**WRITTEN REQUEST**
Repeat the listing below word for word, beginning at the line that contains "Click the Containerfile" and stopping after the line that contains "Action: tap(284, 479)".

>> start DATA EXCERPTS

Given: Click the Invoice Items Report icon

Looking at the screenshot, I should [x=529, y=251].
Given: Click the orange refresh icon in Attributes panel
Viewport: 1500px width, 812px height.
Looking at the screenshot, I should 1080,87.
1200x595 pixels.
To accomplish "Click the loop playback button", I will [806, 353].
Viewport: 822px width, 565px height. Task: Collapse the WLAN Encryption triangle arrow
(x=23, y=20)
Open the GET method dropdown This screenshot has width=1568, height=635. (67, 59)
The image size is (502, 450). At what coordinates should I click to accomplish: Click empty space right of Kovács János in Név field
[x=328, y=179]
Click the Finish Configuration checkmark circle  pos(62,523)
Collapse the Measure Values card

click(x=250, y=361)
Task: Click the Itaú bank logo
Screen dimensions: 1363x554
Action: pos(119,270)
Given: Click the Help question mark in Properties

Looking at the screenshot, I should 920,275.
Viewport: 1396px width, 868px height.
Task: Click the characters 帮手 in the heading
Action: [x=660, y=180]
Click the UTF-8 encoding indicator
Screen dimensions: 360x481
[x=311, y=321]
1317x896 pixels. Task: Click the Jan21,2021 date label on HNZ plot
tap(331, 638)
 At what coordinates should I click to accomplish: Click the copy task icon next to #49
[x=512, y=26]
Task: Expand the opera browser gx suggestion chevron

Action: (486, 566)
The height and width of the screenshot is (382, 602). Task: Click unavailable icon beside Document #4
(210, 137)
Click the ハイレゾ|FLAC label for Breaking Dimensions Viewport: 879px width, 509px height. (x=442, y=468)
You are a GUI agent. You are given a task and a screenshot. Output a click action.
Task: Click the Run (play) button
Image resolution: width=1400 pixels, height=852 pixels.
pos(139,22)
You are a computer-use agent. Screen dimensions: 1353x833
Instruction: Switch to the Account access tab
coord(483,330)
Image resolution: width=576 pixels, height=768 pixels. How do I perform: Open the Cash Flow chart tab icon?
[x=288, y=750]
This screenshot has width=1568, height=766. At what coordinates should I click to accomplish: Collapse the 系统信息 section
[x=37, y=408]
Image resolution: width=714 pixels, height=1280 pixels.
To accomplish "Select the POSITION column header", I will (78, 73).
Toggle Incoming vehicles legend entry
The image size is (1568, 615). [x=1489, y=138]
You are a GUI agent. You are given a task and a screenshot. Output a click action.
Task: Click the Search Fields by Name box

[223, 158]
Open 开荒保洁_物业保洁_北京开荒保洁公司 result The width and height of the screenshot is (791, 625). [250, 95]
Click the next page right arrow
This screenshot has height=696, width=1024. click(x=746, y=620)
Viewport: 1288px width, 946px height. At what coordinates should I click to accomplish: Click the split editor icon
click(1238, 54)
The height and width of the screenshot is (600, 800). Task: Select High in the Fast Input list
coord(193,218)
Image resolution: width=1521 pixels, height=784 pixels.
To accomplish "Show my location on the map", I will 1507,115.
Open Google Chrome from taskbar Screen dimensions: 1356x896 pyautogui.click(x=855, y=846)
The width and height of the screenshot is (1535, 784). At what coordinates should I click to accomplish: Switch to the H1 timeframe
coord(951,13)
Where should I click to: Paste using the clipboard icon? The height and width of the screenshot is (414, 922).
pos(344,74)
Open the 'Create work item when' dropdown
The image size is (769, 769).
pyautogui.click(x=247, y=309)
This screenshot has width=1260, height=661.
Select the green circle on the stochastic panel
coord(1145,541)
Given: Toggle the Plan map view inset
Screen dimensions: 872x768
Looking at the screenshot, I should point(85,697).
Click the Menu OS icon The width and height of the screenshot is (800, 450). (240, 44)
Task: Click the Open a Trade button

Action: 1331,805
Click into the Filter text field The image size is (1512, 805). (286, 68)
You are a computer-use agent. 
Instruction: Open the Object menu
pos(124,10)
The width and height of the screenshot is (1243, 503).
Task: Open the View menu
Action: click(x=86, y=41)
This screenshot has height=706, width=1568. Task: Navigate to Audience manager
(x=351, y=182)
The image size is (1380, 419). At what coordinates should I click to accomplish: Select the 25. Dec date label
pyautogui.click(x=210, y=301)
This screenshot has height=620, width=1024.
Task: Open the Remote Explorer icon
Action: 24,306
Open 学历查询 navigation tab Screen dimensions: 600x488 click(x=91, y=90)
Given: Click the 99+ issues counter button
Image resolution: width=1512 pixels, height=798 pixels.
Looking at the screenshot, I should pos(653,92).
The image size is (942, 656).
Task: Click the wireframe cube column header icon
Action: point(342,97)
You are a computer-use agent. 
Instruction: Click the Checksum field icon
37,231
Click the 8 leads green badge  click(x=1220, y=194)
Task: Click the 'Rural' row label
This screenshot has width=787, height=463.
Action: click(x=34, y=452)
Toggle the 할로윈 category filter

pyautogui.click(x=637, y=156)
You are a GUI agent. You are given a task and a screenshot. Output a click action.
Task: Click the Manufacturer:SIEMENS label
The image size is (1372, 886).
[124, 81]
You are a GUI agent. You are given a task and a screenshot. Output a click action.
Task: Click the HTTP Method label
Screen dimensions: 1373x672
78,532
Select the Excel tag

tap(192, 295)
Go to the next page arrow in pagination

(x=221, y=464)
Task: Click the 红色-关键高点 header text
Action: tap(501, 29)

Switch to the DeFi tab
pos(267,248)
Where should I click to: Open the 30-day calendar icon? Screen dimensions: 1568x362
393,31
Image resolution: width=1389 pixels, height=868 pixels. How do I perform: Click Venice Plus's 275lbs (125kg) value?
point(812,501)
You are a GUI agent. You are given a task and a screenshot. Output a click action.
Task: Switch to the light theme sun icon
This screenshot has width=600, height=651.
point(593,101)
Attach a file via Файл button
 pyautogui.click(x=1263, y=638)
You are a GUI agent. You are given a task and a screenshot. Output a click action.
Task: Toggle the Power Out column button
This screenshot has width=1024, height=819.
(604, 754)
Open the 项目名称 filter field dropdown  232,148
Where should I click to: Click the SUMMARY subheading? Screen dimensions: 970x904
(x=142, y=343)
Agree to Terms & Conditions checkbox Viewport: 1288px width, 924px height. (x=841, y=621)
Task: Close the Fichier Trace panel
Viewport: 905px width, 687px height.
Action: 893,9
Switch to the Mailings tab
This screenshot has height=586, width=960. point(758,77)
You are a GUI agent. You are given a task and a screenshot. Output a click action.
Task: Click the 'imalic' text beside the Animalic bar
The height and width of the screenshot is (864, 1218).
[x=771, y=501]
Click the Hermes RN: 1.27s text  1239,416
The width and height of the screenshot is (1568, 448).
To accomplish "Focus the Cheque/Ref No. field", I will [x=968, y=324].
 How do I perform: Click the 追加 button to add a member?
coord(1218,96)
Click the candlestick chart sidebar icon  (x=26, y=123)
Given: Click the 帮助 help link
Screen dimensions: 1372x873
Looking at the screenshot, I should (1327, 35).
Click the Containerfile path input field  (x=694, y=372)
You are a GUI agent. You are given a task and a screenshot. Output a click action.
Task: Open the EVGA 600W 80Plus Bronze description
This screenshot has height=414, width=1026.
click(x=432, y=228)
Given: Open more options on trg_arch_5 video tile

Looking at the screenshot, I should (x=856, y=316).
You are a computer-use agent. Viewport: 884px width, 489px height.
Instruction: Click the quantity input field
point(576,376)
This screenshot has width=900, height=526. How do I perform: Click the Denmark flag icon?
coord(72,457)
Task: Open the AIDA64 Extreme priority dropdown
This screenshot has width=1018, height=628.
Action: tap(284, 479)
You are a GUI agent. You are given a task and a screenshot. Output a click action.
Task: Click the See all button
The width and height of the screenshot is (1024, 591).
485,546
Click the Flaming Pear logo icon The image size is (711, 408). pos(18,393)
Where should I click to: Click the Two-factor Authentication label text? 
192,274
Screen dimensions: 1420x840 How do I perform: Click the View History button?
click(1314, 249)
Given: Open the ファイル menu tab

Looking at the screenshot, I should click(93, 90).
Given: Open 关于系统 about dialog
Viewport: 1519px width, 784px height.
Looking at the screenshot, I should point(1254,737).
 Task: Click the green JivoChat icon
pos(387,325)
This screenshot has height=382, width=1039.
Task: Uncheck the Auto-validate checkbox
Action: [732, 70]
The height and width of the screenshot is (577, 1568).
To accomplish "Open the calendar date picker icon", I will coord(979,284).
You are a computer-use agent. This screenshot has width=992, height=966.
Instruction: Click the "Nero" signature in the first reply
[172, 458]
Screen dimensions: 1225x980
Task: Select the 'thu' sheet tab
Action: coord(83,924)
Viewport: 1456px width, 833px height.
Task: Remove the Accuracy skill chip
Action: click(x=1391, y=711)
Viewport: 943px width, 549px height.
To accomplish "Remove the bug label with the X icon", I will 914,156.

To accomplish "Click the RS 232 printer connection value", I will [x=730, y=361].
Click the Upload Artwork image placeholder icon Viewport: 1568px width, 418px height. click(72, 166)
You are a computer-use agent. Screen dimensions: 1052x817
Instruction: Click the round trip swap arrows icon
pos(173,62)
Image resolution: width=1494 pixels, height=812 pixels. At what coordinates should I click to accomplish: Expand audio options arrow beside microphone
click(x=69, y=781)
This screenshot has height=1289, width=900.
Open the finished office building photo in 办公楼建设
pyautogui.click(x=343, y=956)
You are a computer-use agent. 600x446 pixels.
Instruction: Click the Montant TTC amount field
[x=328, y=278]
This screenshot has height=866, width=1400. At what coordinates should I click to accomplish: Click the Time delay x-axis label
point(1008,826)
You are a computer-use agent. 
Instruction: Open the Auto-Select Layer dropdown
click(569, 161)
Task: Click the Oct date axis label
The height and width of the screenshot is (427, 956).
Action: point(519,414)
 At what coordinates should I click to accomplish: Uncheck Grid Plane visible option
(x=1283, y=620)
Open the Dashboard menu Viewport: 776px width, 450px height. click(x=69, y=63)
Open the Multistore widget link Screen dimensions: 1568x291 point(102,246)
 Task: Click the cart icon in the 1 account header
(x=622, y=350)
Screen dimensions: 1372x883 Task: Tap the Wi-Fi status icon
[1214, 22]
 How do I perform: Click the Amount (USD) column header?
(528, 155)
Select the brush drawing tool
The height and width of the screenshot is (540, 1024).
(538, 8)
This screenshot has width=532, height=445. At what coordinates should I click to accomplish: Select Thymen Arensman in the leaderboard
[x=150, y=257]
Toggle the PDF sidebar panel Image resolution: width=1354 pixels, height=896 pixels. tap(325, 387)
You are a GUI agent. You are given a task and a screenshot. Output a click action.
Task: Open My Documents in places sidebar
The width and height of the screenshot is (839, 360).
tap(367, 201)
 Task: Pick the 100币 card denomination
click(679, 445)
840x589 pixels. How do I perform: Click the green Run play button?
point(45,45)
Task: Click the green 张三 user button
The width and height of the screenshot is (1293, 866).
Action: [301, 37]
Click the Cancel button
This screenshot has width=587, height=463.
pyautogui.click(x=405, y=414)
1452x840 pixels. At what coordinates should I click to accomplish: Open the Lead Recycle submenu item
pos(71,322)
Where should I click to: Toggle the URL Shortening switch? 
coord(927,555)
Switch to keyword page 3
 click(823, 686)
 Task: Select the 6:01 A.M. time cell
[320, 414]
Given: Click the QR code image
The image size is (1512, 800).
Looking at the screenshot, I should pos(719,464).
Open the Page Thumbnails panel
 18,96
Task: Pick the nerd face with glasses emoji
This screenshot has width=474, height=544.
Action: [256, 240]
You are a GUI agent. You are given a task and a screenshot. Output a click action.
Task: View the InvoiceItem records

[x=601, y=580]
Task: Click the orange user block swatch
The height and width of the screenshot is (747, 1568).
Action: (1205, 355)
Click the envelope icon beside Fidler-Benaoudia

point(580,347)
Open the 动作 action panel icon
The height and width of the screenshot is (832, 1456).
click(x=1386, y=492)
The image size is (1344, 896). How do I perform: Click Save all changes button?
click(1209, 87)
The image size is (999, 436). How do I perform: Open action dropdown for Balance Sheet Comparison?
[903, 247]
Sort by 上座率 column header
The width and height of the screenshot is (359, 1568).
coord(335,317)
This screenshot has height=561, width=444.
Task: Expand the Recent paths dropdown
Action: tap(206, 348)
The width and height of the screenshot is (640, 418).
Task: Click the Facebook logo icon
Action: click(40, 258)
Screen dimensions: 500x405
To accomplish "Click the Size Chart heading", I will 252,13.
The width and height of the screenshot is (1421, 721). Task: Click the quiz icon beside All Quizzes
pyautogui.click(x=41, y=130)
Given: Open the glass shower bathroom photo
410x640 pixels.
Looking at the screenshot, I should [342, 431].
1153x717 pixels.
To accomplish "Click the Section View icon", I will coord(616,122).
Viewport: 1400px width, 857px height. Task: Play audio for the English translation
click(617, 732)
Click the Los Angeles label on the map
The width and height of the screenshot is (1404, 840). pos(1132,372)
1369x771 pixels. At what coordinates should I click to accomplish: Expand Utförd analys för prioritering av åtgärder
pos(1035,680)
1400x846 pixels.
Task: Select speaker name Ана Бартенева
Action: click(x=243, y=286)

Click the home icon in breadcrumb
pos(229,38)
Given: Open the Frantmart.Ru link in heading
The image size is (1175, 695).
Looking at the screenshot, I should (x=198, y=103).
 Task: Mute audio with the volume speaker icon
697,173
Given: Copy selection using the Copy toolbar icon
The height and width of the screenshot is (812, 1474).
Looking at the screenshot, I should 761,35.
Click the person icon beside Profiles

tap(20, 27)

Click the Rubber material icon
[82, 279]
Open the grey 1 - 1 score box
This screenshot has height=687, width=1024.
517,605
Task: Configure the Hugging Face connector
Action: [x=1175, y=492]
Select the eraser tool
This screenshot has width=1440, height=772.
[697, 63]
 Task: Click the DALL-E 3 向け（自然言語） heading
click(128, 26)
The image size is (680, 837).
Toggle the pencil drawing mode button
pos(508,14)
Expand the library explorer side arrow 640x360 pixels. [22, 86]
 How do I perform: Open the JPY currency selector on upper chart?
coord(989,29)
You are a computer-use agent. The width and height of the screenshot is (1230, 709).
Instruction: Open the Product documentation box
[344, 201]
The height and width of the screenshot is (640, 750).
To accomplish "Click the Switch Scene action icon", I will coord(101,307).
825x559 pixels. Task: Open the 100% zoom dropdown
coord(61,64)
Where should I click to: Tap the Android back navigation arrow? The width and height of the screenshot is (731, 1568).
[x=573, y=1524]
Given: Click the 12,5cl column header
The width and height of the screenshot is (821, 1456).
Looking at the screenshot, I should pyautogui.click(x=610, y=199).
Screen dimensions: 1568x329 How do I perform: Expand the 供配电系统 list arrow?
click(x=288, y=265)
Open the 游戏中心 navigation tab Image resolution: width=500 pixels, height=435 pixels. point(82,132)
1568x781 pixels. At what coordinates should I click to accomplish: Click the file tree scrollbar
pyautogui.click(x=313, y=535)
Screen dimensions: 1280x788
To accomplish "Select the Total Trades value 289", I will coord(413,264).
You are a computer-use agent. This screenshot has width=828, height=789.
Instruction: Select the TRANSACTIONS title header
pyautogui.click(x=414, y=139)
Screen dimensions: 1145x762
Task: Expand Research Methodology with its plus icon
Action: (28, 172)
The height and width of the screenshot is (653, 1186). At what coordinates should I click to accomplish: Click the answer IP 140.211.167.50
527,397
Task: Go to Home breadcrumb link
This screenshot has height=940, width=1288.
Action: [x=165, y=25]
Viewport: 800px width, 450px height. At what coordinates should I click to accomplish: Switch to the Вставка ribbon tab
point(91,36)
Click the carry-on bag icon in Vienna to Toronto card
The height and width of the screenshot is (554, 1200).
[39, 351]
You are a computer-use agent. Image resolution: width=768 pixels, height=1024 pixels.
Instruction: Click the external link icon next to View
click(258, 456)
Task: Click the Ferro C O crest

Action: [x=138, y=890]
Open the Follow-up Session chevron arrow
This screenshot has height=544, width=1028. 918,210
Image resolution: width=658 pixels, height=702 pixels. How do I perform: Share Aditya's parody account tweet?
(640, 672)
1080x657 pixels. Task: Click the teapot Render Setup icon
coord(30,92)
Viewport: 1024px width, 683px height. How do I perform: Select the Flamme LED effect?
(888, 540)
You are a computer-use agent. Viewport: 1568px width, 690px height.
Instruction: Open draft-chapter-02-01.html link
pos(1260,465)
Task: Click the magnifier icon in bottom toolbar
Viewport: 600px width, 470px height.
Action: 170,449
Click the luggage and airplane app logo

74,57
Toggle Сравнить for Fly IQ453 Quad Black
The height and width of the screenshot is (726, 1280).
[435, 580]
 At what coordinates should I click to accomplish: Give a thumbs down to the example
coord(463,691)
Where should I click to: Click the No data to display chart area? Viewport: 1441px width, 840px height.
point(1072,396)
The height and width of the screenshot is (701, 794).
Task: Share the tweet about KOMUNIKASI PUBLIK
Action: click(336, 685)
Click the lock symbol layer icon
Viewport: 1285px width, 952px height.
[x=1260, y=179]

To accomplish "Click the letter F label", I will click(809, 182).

>> end DATA EXCERPTS

**CORRECT ANSWER**
Click the Containerfile path input field  (x=694, y=372)
You are a GUI agent. You are given a task and a screenshot. Output a click action.
Task: Open the EVGA 600W 80Plus Bronze description
This screenshot has height=414, width=1026.
click(x=432, y=228)
Given: Open more options on trg_arch_5 video tile

Looking at the screenshot, I should (x=856, y=316).
You are a computer-use agent. Viewport: 884px width, 489px height.
Instruction: Click the quantity input field
point(576,376)
This screenshot has width=900, height=526. How do I perform: Click the Denmark flag icon?
coord(72,457)
Task: Open the AIDA64 Extreme priority dropdown
This screenshot has width=1018, height=628.
Action: tap(284, 479)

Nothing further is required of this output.